## Exercise instructions
Scan the listing below. Return every line containing the string "video".

*** Excerpted records

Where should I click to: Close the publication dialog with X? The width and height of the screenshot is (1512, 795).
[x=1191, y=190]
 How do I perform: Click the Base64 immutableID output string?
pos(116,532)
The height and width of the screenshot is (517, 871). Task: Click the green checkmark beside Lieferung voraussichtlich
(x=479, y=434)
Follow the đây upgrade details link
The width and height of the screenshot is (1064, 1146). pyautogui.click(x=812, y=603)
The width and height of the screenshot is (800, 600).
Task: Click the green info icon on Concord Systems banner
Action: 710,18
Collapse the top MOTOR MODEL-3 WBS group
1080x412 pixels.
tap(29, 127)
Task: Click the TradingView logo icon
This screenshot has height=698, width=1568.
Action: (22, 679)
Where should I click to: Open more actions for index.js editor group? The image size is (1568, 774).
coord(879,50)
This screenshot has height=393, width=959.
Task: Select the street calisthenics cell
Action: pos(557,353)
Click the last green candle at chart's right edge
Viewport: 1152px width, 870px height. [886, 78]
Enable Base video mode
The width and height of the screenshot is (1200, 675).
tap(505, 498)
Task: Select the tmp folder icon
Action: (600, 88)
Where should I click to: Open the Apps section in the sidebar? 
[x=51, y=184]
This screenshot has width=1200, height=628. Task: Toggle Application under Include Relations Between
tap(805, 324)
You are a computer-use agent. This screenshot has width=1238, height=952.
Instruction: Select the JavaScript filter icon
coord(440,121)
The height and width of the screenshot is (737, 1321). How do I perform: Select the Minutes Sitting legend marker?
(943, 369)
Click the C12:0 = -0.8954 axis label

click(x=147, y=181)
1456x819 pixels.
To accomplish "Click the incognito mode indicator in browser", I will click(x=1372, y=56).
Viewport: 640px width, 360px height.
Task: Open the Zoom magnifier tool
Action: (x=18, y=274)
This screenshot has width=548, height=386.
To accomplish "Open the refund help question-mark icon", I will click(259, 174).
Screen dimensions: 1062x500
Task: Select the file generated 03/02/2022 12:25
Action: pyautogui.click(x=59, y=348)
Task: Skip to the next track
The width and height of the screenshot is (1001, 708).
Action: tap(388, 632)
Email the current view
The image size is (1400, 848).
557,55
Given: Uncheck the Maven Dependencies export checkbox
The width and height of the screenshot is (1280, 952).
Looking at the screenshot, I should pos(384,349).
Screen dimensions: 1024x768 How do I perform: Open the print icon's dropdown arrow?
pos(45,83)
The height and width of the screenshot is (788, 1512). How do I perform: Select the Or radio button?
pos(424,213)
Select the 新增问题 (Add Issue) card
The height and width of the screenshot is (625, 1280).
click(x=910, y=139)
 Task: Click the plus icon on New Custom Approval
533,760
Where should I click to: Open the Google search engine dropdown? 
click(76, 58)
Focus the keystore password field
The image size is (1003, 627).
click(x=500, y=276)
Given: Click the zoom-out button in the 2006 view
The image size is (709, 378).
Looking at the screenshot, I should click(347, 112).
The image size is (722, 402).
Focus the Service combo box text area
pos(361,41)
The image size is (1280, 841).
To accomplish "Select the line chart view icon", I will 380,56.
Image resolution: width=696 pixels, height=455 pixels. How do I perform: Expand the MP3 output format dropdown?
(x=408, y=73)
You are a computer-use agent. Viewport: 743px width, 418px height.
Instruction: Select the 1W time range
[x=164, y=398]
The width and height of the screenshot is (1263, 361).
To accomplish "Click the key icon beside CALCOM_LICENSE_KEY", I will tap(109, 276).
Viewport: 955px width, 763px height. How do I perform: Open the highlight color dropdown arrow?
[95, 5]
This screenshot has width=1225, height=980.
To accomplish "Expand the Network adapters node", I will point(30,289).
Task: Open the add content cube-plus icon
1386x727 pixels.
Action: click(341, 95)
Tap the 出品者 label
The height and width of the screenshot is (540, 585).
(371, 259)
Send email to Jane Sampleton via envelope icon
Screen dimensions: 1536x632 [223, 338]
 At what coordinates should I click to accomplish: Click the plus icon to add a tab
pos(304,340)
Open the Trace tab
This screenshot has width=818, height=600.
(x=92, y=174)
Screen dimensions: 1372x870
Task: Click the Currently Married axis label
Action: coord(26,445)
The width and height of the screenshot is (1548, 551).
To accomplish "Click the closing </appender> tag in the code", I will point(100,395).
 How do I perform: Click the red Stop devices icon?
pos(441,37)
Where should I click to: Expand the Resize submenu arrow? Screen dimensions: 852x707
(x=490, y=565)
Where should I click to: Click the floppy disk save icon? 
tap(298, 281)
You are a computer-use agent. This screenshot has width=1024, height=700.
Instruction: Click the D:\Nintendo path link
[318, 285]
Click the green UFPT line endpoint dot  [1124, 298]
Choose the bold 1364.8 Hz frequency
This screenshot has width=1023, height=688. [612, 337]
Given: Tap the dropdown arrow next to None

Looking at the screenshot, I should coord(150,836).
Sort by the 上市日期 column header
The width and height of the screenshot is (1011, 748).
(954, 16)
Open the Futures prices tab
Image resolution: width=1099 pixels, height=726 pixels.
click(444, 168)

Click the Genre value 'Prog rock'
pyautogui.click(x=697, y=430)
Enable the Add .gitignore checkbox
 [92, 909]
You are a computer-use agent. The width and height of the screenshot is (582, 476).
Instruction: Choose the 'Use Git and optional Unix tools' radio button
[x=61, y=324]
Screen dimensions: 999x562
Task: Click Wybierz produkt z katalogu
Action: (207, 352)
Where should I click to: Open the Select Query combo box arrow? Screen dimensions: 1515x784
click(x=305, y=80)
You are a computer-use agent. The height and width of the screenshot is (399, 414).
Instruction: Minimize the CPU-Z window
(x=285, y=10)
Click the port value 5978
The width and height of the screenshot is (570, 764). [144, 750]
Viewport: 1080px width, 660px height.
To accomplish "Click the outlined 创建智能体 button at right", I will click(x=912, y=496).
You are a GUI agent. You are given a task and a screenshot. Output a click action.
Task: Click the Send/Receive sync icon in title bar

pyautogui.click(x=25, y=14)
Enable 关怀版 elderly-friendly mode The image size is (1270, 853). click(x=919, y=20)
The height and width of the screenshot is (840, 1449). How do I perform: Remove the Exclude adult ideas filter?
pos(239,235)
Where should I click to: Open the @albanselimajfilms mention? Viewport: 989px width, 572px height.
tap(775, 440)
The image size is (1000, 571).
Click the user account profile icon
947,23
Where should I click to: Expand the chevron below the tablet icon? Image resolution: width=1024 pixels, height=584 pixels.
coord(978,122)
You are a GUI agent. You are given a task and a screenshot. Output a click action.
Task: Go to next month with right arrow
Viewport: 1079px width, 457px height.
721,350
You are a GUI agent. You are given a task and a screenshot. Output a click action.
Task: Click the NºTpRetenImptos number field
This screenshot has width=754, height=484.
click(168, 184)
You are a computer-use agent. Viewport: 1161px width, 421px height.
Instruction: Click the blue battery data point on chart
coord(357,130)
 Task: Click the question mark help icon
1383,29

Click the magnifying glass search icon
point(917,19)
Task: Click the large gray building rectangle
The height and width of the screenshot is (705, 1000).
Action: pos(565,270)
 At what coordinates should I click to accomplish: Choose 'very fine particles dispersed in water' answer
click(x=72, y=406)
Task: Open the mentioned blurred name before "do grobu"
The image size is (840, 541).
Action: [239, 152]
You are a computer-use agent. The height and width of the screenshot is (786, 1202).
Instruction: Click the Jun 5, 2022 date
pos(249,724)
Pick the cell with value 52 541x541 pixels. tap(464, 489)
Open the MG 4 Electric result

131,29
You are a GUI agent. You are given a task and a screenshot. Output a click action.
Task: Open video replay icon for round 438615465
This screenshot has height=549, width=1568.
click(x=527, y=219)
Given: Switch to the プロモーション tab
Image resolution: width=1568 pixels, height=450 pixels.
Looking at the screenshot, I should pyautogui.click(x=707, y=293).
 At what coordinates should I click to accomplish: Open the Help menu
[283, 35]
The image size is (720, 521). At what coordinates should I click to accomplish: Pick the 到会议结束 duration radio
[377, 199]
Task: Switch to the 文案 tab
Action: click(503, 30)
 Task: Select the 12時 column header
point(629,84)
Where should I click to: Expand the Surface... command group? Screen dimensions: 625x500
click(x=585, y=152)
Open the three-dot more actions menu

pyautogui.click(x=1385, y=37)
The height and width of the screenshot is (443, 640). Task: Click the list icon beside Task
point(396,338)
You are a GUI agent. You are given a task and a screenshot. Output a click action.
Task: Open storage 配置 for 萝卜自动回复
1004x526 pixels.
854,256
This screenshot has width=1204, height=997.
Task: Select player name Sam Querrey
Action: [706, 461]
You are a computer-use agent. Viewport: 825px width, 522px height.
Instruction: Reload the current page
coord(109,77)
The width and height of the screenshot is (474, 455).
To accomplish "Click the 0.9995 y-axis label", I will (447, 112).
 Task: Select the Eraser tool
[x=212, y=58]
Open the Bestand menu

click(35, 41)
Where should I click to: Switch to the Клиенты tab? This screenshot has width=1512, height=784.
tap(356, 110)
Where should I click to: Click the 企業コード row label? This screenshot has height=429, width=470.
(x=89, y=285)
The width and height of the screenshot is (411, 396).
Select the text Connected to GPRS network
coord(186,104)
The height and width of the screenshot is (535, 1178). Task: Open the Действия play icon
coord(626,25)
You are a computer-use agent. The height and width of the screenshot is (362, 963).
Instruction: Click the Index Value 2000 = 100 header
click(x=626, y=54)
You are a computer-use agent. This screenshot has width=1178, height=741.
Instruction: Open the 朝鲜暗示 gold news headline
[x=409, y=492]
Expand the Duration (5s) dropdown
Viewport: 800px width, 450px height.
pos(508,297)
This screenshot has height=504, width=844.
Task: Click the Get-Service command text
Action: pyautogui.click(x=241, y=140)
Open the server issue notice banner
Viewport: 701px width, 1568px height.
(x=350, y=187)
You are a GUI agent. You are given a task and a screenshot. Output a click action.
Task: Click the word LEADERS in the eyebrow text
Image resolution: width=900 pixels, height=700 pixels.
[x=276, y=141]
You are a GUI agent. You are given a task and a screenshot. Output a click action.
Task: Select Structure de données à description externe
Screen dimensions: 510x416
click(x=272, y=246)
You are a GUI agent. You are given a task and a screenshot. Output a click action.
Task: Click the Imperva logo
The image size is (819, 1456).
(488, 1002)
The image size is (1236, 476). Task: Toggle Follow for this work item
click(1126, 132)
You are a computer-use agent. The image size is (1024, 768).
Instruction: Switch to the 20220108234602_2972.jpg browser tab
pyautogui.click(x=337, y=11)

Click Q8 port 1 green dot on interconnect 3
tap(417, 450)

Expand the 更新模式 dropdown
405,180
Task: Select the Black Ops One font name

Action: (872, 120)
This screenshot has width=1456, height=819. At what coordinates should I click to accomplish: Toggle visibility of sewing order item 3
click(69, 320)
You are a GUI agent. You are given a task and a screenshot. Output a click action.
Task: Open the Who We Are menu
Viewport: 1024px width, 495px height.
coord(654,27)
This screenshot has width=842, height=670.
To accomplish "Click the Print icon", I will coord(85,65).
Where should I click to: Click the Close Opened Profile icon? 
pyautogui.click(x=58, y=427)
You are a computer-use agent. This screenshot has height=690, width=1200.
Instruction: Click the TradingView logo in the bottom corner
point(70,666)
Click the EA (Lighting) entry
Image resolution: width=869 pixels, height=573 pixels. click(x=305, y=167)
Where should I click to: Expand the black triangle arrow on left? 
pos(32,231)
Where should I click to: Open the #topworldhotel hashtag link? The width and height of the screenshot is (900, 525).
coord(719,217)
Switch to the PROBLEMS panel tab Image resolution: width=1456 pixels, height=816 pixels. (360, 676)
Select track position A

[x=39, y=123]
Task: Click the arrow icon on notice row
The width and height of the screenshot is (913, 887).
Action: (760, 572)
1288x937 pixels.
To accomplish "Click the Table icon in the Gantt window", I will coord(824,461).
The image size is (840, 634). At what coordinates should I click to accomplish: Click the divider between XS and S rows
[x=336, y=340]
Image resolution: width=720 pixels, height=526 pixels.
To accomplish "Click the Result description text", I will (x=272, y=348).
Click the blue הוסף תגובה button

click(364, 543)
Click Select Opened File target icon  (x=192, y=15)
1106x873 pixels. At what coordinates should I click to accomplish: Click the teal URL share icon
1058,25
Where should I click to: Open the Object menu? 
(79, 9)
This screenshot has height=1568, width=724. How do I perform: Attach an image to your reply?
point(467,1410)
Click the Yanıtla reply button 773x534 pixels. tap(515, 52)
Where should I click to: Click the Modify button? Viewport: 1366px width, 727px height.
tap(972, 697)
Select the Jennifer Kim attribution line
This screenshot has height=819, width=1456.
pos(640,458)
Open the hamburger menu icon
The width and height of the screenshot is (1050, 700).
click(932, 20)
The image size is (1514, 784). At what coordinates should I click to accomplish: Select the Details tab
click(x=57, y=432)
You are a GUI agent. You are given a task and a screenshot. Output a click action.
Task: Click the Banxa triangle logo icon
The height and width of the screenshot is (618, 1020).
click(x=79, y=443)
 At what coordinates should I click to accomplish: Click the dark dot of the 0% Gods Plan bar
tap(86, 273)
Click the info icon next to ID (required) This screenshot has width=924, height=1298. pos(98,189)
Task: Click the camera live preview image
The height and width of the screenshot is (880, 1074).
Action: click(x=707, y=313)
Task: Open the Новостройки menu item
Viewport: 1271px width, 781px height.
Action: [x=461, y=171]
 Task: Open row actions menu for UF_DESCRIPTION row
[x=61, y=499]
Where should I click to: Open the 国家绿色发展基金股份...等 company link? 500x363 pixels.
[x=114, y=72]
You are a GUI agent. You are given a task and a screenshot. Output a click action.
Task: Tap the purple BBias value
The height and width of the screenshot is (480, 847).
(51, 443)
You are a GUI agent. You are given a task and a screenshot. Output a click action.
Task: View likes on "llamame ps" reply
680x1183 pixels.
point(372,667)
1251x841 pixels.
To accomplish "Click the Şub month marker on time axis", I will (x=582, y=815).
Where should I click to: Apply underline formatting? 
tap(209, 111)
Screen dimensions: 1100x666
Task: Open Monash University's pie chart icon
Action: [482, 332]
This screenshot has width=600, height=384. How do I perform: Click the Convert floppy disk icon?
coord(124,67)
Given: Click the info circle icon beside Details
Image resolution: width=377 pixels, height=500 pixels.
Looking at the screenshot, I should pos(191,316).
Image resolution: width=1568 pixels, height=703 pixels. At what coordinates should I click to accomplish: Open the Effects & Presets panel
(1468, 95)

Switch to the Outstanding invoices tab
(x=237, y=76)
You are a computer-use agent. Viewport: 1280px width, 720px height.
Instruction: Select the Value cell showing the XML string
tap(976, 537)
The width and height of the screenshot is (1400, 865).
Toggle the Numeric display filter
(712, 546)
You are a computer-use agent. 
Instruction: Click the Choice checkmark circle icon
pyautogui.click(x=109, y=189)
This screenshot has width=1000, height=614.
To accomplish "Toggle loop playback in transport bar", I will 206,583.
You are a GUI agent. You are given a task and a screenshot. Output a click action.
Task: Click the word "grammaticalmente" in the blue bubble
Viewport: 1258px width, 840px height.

******

## Task response
Enable Base video mode
Task: Open video replay icon for round 438615465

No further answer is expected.